Nevertheless this label has been actively promoting his music
forces and for piano
as well, so it’s good to encounter his compositions once more.
Briefly, as I wrote in a previous review, he was born near Cracow
and studied there and in Prague and Paris. Back in Cracow he
began a distinguished pedagogic career - succeeding Moniuszko
as composition teacher - before moving to an even more distinguished
position in Warsaw. He was soon back in Cracow however and was
eventually to become Director of the Music Conservatoire. So,
a strong academic pedigree and clearly an important teacher
– his most famous pupil was Zygmunt Stojowski.

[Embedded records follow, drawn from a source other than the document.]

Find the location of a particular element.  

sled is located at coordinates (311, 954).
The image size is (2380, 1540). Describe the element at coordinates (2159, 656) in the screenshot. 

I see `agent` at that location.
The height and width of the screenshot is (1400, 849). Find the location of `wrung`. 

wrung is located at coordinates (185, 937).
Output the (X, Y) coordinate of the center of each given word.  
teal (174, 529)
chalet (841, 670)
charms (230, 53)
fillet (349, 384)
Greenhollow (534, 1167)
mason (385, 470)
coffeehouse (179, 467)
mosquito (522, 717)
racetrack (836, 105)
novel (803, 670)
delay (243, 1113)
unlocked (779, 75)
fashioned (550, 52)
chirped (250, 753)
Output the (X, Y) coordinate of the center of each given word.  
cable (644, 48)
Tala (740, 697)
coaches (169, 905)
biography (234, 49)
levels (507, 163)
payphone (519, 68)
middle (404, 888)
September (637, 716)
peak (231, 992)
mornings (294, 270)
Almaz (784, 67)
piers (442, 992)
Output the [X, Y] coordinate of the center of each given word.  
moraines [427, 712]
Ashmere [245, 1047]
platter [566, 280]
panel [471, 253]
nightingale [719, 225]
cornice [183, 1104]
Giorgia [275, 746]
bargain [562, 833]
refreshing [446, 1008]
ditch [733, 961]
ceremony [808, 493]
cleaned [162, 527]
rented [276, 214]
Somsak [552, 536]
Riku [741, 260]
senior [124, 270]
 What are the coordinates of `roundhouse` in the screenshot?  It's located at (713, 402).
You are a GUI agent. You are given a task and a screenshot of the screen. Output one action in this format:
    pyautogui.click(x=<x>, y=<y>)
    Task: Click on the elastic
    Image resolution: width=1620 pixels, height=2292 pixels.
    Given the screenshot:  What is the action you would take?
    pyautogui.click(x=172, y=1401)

The big work in this release is the Piano Quartet. In its rugged,
sinewy direction it recalls, as so often in his music, the influence
of Brahms. This is particularly true of the piano writing, which
is strongly muscular and full of urgent power. Material is nicely
contrasted in the extensive and impressive opening movement,
though I hear distinct reminiscences of Brahms’s First Piano
Concerto. In addition to this influence, Zelenski leans strongly
to stern Slavic models and this, combined with his gift for
melody and very busy writing, gives the music an attractively
clotted feel. In the Romanza the cello sings a Song
without Words, and here one feels the impress of Zelenski’s
powerful vocal qualities. Noteworthy is the terse B section
and also the songful reprise, now decorated by elegant piano
figuration. Witty piano chimes animate the scherzo, whilst the
sheer sweep of the composer can be gauged by the finale which,
whilst rather disappointingly conventional, is still well laid
The companion work is the Variations on an original theme
in G minor for string quartet, written significantly earlier
— though neither work, unfortunately, is dated in the notes.
The yearning theme is rather lovely, and we pass through eight
variations, including a fugal section, a Siciliana
and an Alla Polacca. Throughout, the string writing
is idiomatic and effective, not least the rising unison effect
produced and the quietly withdrawn way Zelenski ends the piece.
It’s by no means a major work but at a quarter of an hour in
length an attractive one.
The major work is the Piano Quartet, extremely well performed
and recorded, which once again advances the claims of this Polish
composer as a valued follower of Brahms.